- Relator(a)
- Ministro Herman Benjamin
- Órgão julgador
- Segunda Turma
- Data do julgamento
- 05/06/2018
- Data de publicação
- 23/11/2018
STJ – Acórdão, Rel. Ministro Herman Benjamin, Segunda Turma, j. 05/06/2018, p. 23/11/2018
PROCESSUAL CIVIL E AMBIENTAL. AÇÃO CIVIL PÚBLICA. LOTEAMENTO CLANDESTINO. DEVER DE FISCALIZAÇÃO DO MUNICÍPIO. OMISSÃO. RESPONSABILIDADE SOLIDÁRIA DO LOTEADOR E DO MUNICÍPIO PELO DESFAZIMENTO. MATÉRIA FÁTICO-PROBATÓRIA. INCIDÊNCIA DA SÚMULA 7/STJ. ARTS. 15 E 16 DA LEI COMPLEMENTAR 101/2000; 59 E 60 DA LEI 4.320/1964. AUSÊNCIA DE PREQUESTIONAMENTO. 1. No tocante à referida afronta aos arts. 15 e 16 da Lei Complementar 101/2000; 59 e 60 da Lei 4.320/1964, não se pode conhecer da irresignação, pois o Tribunal de origem não apreciou a controvérsia sob o ângulo dos referidos dispositivos, nem foram opostos Embargos de Declaração para suprir suposta omissão.
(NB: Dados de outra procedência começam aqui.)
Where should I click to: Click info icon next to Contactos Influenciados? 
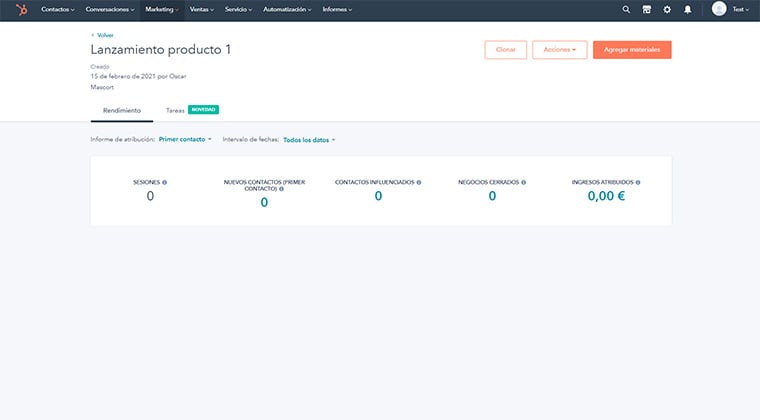pyautogui.click(x=419, y=183)
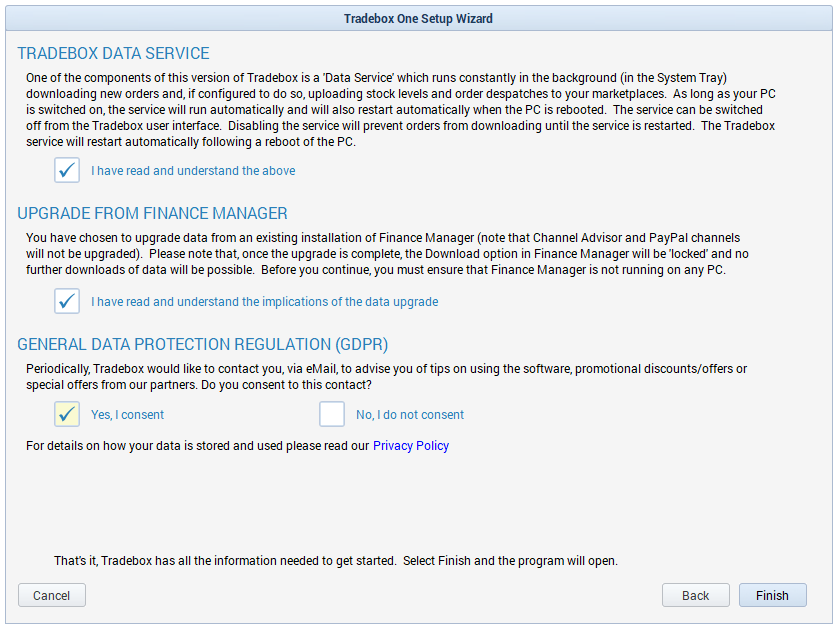Open the Privacy Policy link
The width and height of the screenshot is (840, 632).
tap(411, 446)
Dessa forma, não se observou o requisito indispensável do prequestionamento. 2. É inviável analisar a tese defendida no Recurso Especial de que não há culpa do Município em relação ao parcelamento irregular do solo e que o ente federativo tomou as providências cabíveis quando constatada a ocupação. É inarredável a revisão do conjunto probatório dos autos para afastar as premissas fáticas estabelecidas pelo acórdão recorrido de que houve falha e omissão do poder público municipal, da qual decorre a responsabilidade da urbe pelo desfazimento do citado parcelamento. Aplica-se o óbice da Súmula 7/STJ. 3. Recurso Especial não conhecido. (REsp n. 1.731.999/SP, relator Ministro Herman Benjamin, Segunda Turma, julgado em 5/6/2018, DJe de 23/11/2018.)